To do - Quote word for word the rows from the line containing "This screenshot has width=2480, height=1157." through the last of the rows, including both ends.

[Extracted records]
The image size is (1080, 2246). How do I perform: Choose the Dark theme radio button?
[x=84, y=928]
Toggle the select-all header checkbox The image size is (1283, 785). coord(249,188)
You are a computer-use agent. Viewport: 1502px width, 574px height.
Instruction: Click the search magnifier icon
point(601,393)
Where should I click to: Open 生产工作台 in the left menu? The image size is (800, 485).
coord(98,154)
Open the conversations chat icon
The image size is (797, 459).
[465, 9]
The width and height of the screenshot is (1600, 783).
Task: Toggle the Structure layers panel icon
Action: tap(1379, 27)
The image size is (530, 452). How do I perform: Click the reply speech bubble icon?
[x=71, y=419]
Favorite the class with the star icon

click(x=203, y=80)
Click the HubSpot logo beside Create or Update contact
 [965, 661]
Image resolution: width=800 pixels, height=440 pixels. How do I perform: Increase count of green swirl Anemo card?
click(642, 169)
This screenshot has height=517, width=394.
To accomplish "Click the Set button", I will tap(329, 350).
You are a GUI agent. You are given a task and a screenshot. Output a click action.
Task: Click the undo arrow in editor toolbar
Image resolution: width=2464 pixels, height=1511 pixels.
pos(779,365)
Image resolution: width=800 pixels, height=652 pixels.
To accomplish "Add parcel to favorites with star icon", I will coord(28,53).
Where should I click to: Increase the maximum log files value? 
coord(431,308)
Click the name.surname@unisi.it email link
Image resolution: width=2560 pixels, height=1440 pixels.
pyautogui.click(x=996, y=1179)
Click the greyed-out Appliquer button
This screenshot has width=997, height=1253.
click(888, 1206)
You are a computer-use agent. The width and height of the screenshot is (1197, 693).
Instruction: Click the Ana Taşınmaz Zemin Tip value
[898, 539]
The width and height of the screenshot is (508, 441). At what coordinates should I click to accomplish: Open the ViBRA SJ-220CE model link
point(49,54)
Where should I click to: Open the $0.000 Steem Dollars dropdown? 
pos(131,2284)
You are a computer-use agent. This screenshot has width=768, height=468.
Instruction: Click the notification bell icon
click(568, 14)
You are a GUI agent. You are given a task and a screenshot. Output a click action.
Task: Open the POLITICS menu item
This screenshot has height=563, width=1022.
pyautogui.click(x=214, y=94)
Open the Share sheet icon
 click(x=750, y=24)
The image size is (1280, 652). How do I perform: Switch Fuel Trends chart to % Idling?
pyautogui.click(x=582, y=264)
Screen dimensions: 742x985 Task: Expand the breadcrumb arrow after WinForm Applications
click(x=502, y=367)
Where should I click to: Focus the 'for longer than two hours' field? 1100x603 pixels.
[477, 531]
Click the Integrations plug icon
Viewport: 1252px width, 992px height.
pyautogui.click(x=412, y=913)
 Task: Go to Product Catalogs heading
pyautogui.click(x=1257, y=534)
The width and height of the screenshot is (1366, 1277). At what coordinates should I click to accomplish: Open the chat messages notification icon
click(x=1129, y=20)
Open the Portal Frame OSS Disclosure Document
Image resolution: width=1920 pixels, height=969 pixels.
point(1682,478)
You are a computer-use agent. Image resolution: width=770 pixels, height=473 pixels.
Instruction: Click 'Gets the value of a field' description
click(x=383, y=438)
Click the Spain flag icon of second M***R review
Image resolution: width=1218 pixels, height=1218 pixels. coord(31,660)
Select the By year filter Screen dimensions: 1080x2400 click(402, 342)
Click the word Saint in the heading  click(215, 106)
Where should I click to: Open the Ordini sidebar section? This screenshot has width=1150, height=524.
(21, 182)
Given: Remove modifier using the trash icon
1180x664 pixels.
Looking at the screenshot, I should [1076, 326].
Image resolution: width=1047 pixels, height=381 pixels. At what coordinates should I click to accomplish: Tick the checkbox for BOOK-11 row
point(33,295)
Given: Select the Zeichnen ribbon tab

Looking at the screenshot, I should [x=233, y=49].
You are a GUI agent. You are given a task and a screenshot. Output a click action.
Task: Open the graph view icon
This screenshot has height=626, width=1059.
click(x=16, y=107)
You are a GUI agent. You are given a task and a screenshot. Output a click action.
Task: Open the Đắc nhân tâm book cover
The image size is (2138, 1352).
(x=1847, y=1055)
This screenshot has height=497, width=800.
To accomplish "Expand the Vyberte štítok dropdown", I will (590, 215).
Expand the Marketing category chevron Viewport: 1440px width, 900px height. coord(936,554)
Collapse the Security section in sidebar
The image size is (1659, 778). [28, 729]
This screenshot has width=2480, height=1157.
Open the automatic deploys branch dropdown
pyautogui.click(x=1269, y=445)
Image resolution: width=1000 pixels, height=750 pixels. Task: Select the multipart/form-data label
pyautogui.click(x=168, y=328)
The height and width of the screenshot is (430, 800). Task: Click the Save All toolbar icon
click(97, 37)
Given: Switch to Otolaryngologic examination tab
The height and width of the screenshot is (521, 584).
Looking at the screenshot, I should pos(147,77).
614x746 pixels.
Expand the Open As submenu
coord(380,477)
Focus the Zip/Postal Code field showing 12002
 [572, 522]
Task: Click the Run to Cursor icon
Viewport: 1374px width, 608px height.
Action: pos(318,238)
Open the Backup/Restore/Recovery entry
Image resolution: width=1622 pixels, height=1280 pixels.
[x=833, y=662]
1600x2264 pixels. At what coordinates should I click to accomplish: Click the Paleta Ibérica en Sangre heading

Written answer -
This screenshot has width=2480, height=1157.
Open the automatic deploys branch dropdown
pyautogui.click(x=1269, y=445)
Image resolution: width=1000 pixels, height=750 pixels. Task: Select the multipart/form-data label
pyautogui.click(x=168, y=328)
The height and width of the screenshot is (430, 800). Task: Click the Save All toolbar icon
click(97, 37)
Given: Switch to Otolaryngologic examination tab
The height and width of the screenshot is (521, 584).
Looking at the screenshot, I should pos(147,77).
614x746 pixels.
Expand the Open As submenu
coord(380,477)
Focus the Zip/Postal Code field showing 12002
 [572, 522]
Task: Click the Run to Cursor icon
Viewport: 1374px width, 608px height.
Action: pos(318,238)
Open the Backup/Restore/Recovery entry
Image resolution: width=1622 pixels, height=1280 pixels.
[x=833, y=662]
1600x2264 pixels. At what coordinates should I click to accomplish: Click the Paleta Ibérica en Sangre heading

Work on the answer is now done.